Dental inflammation or pulpitis is an inflammation that affects the dental pulp and it can be caused by tooth decay that has been left untreated for too long. Patients with dental inflammation often complain about a sharp, pulsating pain, which appears when the decay works its way through the enamel and dentin, and reaches the nerves and blood vessels. This is when the pain intensifies and acute pulpitis occurs as a result of bacteria infecting the nerves.

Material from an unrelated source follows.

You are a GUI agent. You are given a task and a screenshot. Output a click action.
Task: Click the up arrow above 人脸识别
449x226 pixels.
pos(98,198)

Inflammation of the tooth is a longer process that starts out with a dental caries appearing on the enamel (outside layer of the tooth), then progresses to the dentin (the layer just below the dentin), and then reaches the centre of the teeth. While still on the enamel or the dentin, tooth decay is painless, however, once it reaches the core of your tooth, the pain is often described by patients as resembling a whip of lash. Patients find it difficult to cope with the pain, so usually they seek immediate medical care. The dentist will remove the tooth decay and will treat the root canals. As tooth decay is an underlying cause of dental inflammation, it is preventable if tooth decay problems are dealt with as soon as they appear.

Pulpitis can also occur if a tooth suffers a trauma and the blood supply to the pulp is disrupted, or in cases where a tooth requires several invasive procedures. Pulpitis can be reversible or irreversible. Reversible pulpitis resolves itself once the cause is removed and it is not excessively painful. Irreversible pulpitis is a severe inflammation of the dental pulp and the only way to treat it is to perform a root canal treatment or extract the tooth.

When patients don’t go to the dentist following an inflammation or they go too late, dental follicles occur. Patients decide to treat the pain with painkillers, which stop the pain. Unfortunately, the tooth can die off, but the bacteria continues to travel through the bone tissue, causing further inflammation at the roots of teeth. This inflammation may be painless or cause pain only if patients bite on these teeth. A strong immune system of a healthy adult can deal with such an inflammation; however, the inflammation can be potentially life threatening if it spreads to surrounding tissue, causing swelling, fever and excruciating pain. In these cases, it is imperative that patients go to a dentist immediately.

Preventative measures for both tooth inflammation and dental follicles are the same measures that are recommended for preventing tooth decay. This means that patients must clean their teeth at least two times a day, floss or use interdental toothbrushes in addition to just simply brushing their teeth. Patients who are more prone to plaque formation can see a dental hygienist to remove plaque and tartar, and to perform preventative checks. Limiting the consumption of sweet foods or sour foods can also decrease the risk of developing caries. If you experience discomfort or pain, or you find caries or your filling falls out, don’t postpone going to your dentist.